According to Exter’s theory of money, when economies get into trouble through the accumulation of too much debt, the levels of the pyramid disappear in order from highest to lowest. As the pyramid contracts downward, the remaining layers represent a proportionally higher claim on the real underlying wealth. In other words their value increases. Using gold as our reference point, it’s relative purchasing power increases as the pyramid contracts. Gold finds itself in a secular bull market.

 

In the extreme hypothetical case where all other asset classes are destroyed, including the currency itself, only gold remains. In this case the holders of gold compete with no other financial assets for claims on the underlying wealth. This scenario represents the ultimate clearing of the economy. All currency denominated debts have been wiped clean.

 

If a market economy remains in place then the pyramid begins to expand and grow again. The wealth claims represented in gold will be deployed as investments and a new currency will emerge that garners the faith of those who use it. As this new economy grows and expands, the previous instruments of credit and financing will appear again. Layer upon layer are added back to the pyramid. From the perspective of gold, its relative purchasing power decreases as it competes with these new financial assets for claims on the underlying real wealth. Gold is in a secular bear market as the newest levels of the pyramid are in their growth phase.

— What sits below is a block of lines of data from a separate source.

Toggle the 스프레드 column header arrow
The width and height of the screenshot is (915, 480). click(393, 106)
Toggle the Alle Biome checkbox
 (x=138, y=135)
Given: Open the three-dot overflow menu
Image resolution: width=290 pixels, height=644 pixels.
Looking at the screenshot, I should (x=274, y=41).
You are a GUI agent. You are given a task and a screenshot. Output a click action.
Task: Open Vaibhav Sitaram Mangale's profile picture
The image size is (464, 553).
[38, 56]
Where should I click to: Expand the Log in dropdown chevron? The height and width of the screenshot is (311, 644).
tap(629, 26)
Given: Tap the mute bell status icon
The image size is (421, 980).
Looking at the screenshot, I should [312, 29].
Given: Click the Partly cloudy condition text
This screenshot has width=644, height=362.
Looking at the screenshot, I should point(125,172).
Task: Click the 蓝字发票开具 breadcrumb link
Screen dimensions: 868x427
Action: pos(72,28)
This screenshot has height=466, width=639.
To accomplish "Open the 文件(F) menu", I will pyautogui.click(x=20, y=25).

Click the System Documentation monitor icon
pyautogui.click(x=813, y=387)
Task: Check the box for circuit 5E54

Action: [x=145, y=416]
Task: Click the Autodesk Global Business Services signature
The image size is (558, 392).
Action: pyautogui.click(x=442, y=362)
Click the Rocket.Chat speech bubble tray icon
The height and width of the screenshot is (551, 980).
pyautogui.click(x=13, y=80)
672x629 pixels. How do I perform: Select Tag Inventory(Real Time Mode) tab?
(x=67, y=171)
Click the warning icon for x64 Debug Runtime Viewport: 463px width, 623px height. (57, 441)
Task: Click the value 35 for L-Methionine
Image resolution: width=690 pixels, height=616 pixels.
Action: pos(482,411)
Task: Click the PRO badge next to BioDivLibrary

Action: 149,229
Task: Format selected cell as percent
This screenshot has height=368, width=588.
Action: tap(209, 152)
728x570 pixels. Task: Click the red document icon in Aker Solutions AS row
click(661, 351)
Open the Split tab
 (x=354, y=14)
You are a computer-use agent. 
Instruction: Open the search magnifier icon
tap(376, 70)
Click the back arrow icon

This model provides a useful intuitive understanding of the alternating secular bull and bear markets of commodities vs. equities.Trace Mayer, The Paper Empire

In the first part of 2013, the world’s most popular safe havens are the dollar, US treasuries, stocks and Government bonds – yet all are fiat assets.

 

In today’s current economic and political climate central banks control much of the money supply by their use of quantitative easing (QE).

 

 

According to the Organization for Economic Co-operation and Development, the combined government debt held by the world’s advanced economies is at its highest point since the Second World War. In 1945, the debt topped out at 116 percent of GDP; at the end of 2012 it hit 114.4 percent. The OECD says we’ll hit a new high in 2013.